Tra "Felicità" e nuovi amori: il racconto in studio
Il viaggio nella memoria ha toccato punti fermi della carriera di Al Bano, il quale non ha mancato di difendere con convinzione brani storici come "Felicità" da alcune critiche mosse in passato da Romina Power. Un passaggio, quello sul sodalizio artistico e sentimentale con l'ex moglie, che ha fatto da contraltare a un'annuncio sul presente: l'artista ha infatti anticipato le nozze con Loredana Lecciso, spiegando di aver "atteso il momento giusto" per formalizzare un'unione ormai di lunga data. Il ritratto emerso è quello di un uomo che, pur guardando al futuro, rimane profondamente legato alla propria storia, cavalcando un'onda di affetto che il programma ha saputo amplificare.
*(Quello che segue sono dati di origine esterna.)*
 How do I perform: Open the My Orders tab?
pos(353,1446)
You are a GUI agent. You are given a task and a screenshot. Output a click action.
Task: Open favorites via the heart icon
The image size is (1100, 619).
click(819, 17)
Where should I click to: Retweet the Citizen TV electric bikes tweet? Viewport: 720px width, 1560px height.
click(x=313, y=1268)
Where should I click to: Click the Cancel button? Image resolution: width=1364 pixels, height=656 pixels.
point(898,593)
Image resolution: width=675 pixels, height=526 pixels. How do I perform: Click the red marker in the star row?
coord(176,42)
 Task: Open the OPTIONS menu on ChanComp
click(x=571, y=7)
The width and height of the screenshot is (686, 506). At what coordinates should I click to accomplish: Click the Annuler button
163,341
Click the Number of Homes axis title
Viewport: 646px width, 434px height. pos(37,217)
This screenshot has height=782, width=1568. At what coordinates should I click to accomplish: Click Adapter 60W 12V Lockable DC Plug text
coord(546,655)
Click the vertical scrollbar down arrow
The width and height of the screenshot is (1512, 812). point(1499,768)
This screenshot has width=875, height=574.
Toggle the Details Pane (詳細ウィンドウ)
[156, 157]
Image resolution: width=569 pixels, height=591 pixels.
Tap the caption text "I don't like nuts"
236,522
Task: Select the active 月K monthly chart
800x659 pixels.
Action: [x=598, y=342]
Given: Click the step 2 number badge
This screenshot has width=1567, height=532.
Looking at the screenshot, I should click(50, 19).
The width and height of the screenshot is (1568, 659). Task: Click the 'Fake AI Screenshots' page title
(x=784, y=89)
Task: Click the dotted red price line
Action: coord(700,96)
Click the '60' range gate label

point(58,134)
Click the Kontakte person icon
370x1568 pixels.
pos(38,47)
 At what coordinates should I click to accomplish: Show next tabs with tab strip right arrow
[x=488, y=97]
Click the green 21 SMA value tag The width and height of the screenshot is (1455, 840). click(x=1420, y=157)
Il veleno sul Festival: le critiche a Carlo Conti
Se in televisione il tono è stato per lo più celebrativo, ben diversa è la musica uscita dalle recenti dichiarazioni dell'artista al "Corriere della Sera". In quell'occasione, Al Bano ha lanciato un attacco diretto e senza mediazioni verso Carlo Conti, direttore artistico di Sanremo 2026, accusandolo di "scorrettezze" e affermando con fierezza di considerarsi un "Re" nel panorama musicale. Un episodio che si inserisce in un contesto già teso per Conti, il quale, pur avendo in precedenza dichiarato di non lasciarsi infastidire dalle polemiche – viste quasi come un termometro dell'interesse sul festival –, si trova ora a dover registrare l'ennesima stroncatura da parte di un big, particolarmente acre e personale.
Un confronto tra epoche e sensibilità diverse
La puntata, dunque, ha finito per mettere in scena, forse involontariamente, il corto circuito tra due diverse visioni dello spettacolo. Da un lato, la televisione che custodisce e celebra il patrimonio artistico del passato, con i suoi eroi indiscussi e le sue melodie diventate colonna sonora collettiva; dall'altro, le asprezze del presente, le incomprensioni e le gelosie che animano il dietro le quinte dell'industria musicale odierna. Al Bano, ponendosi come trait d'union, ha mostrato entrambi i volti: l'icona osannata in un salotto televisivo e il polemista che dalla tribuna di un giornale contesta le scelte di chi oggi detiene le chiavi del tempio di Sanremo, rivendicando un ruolo e un rispetto che sente incrinati.